Clinical Trials for Movement Disorders
For information about patients' participation in the following clinical trials, contact the Department of Neurological Surgery at 415.353.7500
Use of Interventional MRI for the Placement of Deep Brain Stimulators for Movement Disorders.In this surgical technique trial, patients undergoing deep brain stimulaton have the devices implanted using real-time MR imaging in a 1.5 Tesla high-resolution MRI unit. Patients are under general anesthesia throughout the procedure.
Basal ganglia physiology in humans undergoing surgery for movement disorders. In this study, electrical recordings made in the operating room to confirm correct electrode replacement are analyzed later in our laboratory to better understand electrical activity in the brains of persons with movement disorders.
Treatment of generalized dystonia with globus pallidus deep brain stimulation. The UCSF center for movement disorders surgery has treated over 75 dystonia patients with deep brain stimulation. In this study, we follow clinical effectiveness of DBS after implantation, to determine the outcome of this procedure in relation to dystonia type and programming settings.
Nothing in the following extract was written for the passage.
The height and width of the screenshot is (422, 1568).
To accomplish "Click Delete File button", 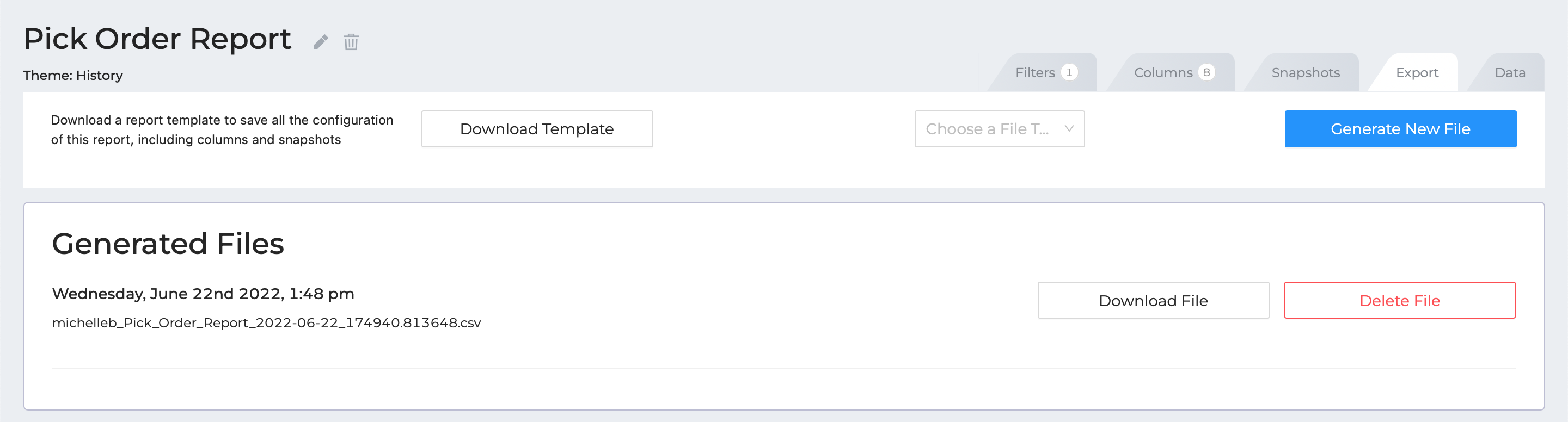I will 1399,300.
Treatment of craniocervical dystonia with subthalamic nucleus pallidus deep brain stimulation. Patients with dystonia that primarily affects the neck and face can benefit from the “standard” surgery, DBS of the globus pallidus. However, DBS at an alternative surgical target, the subthalamic nucleus, may offer improved symptom control with few side effects in some patients. We are conducting a pilot trial of subthalamic stimulation in craniocervical dystonia, funded by the Benign Essential Blepharospasm Research Foundation.
Treatment of essential tremor with a novel DBS device. We are testing a new deep brain stimulation device in patients with essential tremor. The device is based on constant current, a theoretical advantage over the constant voltage devices currently available.